In app stores, TikTok is rated as appropriate for users aged 12 or 13 and above, meaning that it includes only “infrequent or mild” profanity, sexual content, and alcohol and drug references. However, the complaint says state staff created test accounts on the app using a 13-year-old’s birthday and found it was easy to access much more mature content.
“That is deception, a false promise, and a misrepresentation,” the complaint said.
The filing also claims that TikTok “designs its app to be addictive, including to minors, is aware that minors in fact become addicted to its app, and fails to inform minors and their parents about the app’s addictive qualities.”

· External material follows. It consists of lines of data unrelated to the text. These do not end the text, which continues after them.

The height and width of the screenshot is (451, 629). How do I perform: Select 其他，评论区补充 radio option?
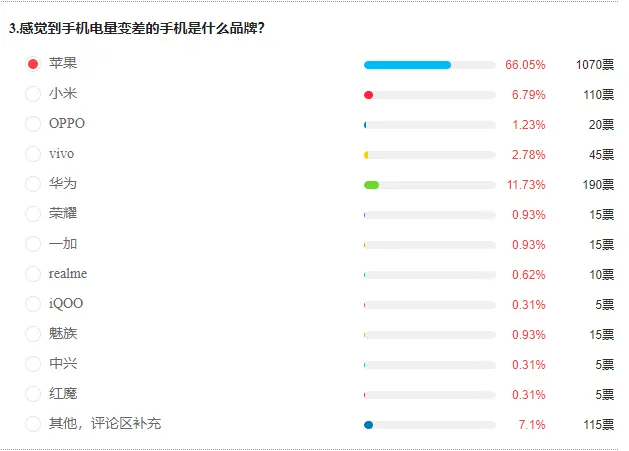click(33, 424)
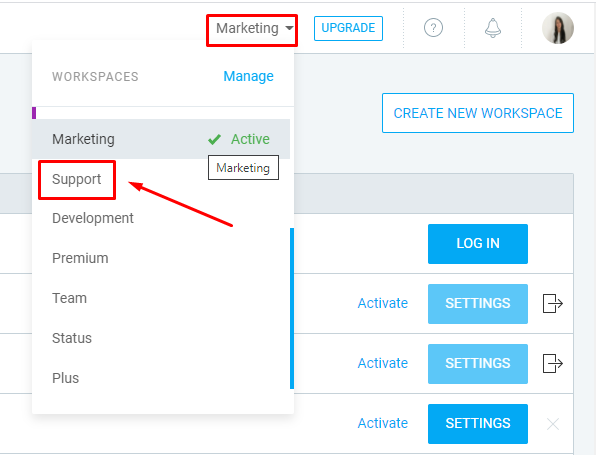
Task: Select the active Marketing workspace entry
Action: (x=161, y=139)
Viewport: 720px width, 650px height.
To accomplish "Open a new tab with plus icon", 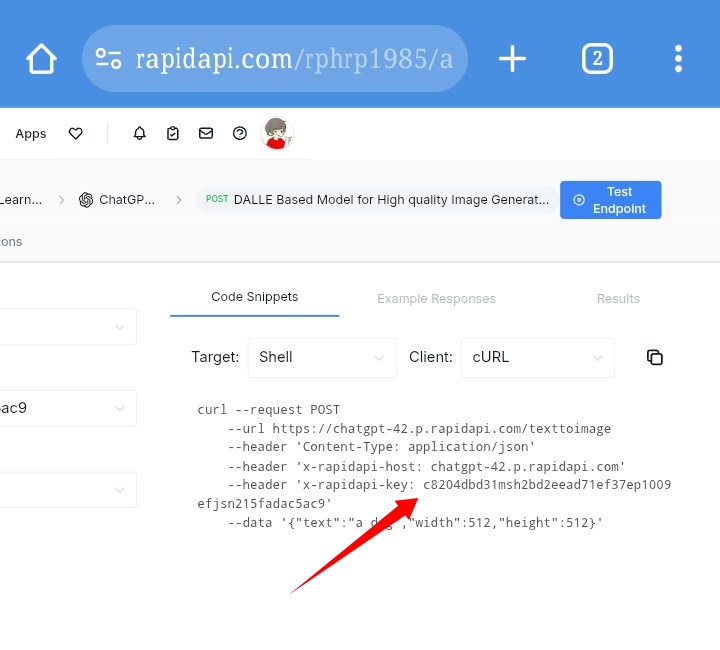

The complaint asks the court to rule that TikTok’s representations of its content are “deceptive, willful and false” and “likely to mislead Montana consumers.”
A spokesperson for TikTok responded to the lawsuit in a statement to MTN.
“We strongly disagree with these claims, many of which we believe to be inaccurate and misleading,” they said. “We're proud of and remain deeply committed to the work we've done to protect teens, and we will continue to update and improve our product. We provide robust safeguards, proactively remove suspected underage users, and have voluntarily launched safety features such as default screentime limits, family pairing, and privacy by default for minors under 16.”
The arguments in this lawsuit are very similar to a federal suit Knudsen’s office filed against Instagram last year, claiming that that app also exposed teen users to adult content and an addictive algorithm. That lawsuit was transferred to federal court in California, and there has been no recent update.
Knudsen was also one of the main backers of Montana’s law banning TikTok from operating in the state unless ByteDance – a company headquartered in China – sells it. Supporters of the ban cited concerns the app might expose users’ data to China, a claim the company has denied.
Montana’s TikTok ban is on hold while courts consider a federal law that gave ByteDance a year to sell the app or face a nationwide ban.